Isaac Florence | Scaling and automating R workflows with Kubernetes and Airflow

Transcript#

This transcript was generated automatically and may contain errors.

Good afternoon, everyone, and thank you very much for having me. I'm sorry not to be with you in Washington, D.C., but joining you virtually. And so I'll kick on talking about scaling and automating R workflows with Kubernetes and Airflow.

I spent a lot of my childhood and teenage years working on farms, and any of you who will have done the same will recognize baler twine. Now, the joke goes that you can solve 90% of your problems on a farm with baler twine, and this is essentially nylon string that is an offcut from or kind of a byproduct of tying up bales of hay. But it ends up being a useful tool in tying together, say, a farm gate or a trailer to an ATV or even a lead for your dog. It's something that's lying around that's tough and sturdy and largely gets the job done. And the equivalent, I guess, would be duct tape. And as you can see, and as many of you will have experienced, duct tape isn't really the appropriate tool to get the job done here or in many cases, but it sort of works and it's sort of okay up to a certain point. But then the farm analogy really is that you can get so far with baler twine, but at some point you're going to need real infrastructure. You're going to need bricks and cement.

Background and context

So who am I? I'm an infectious disease epidemiologist working at the UK Health Security Agency or what used to be called Public Health England. And like many of you, I imagine at the RStudio conference today, you'll have been an analyst of some sort in a particular specialist area. And as you've fallen presumably further in love with R, you've ended up becoming more of a proper data scientist as it would have been back then. And then you, and I think this will be a familiar story to either the people have gone through or the people will hope to be going through or will inevitably find themselves going through is finding themselves not having quite the right tools either for their specific area or more largely stand up becoming more of a software engineer as they're trying to create the tools for themselves and their colleagues to work.

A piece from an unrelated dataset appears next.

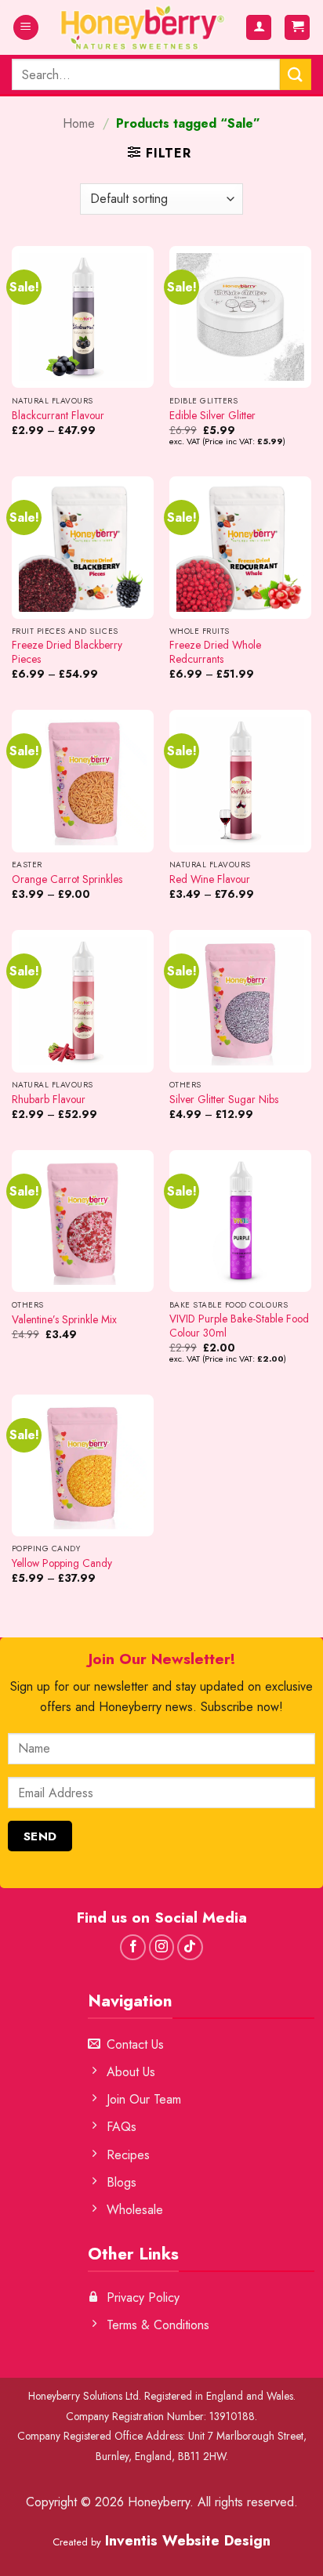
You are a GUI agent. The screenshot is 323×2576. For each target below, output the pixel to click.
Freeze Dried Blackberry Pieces (67, 652)
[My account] (258, 28)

And then once you've got those tools, and as we heard in the last talk, you often, it's not the tool so much that you're lacking, but the data. And so you end up finding yourself spending all your life moving data around, cleaning it, linking it, preparing it, and then you may as well be a data engineer. And then the final stage of transformation as you get further and further away from analysis is when people start to presume you're a member of your ICT department, and you fancily decide to refer to yourself as a DevOps engineer. Now, this all boils down to in my case, having a profound love for both epidemiology and for code. But it's taken a lot for me to find this area where I am in now, which is enablement of my colleagues and I to analyze epidemiology and infectious disease data at scale.

So what am I going to be talking about exactly that? So how we replaced our baler twine like solutions are, they sort of work, but we need them to be a bit better solutions with true infrastructure. And clicking on, I'm going to be talking about those main tools that we've ended up using. So why Kubernetes and what even is Kubernetes at this point? And then what do we mean by automation? And why is it valuable? And then Airflow and why it is actually and why it's solved so many of our problems.

So the context for all of this, which I imagine will be familiar, but it's important nonetheless to buzz through is that public health agencies have traditionally worked with maybe hundreds of cases of each infectious disease they specialize in each year. These are small data sets, they're easy to manage for simple analytical tools. And those traditional ones and the more modern ones like R and Python. So there's never been an impetus per se to begin to think about scale or automation as you're not working at breakneck pace per se.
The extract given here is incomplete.